> [Activity]
Please reproduce the records word for word, starting at the line that contains "The height and width of the screenshot is (522, 977)." and continuing through the end of the records.

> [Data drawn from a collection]

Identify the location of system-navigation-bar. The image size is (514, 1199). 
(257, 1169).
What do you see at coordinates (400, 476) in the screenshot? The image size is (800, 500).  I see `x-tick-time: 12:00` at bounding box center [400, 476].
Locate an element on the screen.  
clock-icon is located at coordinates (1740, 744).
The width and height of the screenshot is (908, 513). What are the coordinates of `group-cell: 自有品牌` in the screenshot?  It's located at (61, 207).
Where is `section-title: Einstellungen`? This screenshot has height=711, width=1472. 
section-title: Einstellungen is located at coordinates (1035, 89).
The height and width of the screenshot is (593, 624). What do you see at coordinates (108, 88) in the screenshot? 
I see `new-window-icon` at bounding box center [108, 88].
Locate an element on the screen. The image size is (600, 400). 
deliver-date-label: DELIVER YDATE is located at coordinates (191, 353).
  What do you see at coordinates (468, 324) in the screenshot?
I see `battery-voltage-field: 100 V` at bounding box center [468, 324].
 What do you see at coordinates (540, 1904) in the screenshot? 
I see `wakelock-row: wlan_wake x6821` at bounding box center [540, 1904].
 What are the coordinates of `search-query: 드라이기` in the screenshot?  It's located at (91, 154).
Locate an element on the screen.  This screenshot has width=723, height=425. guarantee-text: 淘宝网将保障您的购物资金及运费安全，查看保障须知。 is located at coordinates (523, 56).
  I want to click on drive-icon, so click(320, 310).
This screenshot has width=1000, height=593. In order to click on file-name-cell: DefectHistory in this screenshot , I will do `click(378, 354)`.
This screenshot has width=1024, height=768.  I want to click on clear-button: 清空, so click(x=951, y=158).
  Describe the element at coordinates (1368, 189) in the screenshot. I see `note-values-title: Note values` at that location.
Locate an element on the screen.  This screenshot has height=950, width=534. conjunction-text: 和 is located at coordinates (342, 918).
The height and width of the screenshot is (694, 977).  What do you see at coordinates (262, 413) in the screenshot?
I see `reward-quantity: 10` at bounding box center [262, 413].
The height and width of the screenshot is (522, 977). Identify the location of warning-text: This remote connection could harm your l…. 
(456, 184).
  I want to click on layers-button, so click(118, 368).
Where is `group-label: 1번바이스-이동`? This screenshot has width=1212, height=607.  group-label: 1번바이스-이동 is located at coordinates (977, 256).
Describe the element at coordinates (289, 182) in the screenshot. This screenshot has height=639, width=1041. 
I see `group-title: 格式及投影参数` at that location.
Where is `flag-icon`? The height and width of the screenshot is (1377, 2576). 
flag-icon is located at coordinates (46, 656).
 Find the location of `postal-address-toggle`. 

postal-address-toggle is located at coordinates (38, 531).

> [Written solution]
The height and width of the screenshot is (522, 977). Identify the location of warning-text: This remote connection could harm your l…. 
(456, 184).
  I want to click on layers-button, so click(118, 368).
Where is `group-label: 1번바이스-이동`? This screenshot has width=1212, height=607.  group-label: 1번바이스-이동 is located at coordinates (977, 256).
Describe the element at coordinates (289, 182) in the screenshot. This screenshot has height=639, width=1041. 
I see `group-title: 格式及投影参数` at that location.
Where is `flag-icon`? The height and width of the screenshot is (1377, 2576). 
flag-icon is located at coordinates (46, 656).
 Find the location of `postal-address-toggle`. 

postal-address-toggle is located at coordinates (38, 531).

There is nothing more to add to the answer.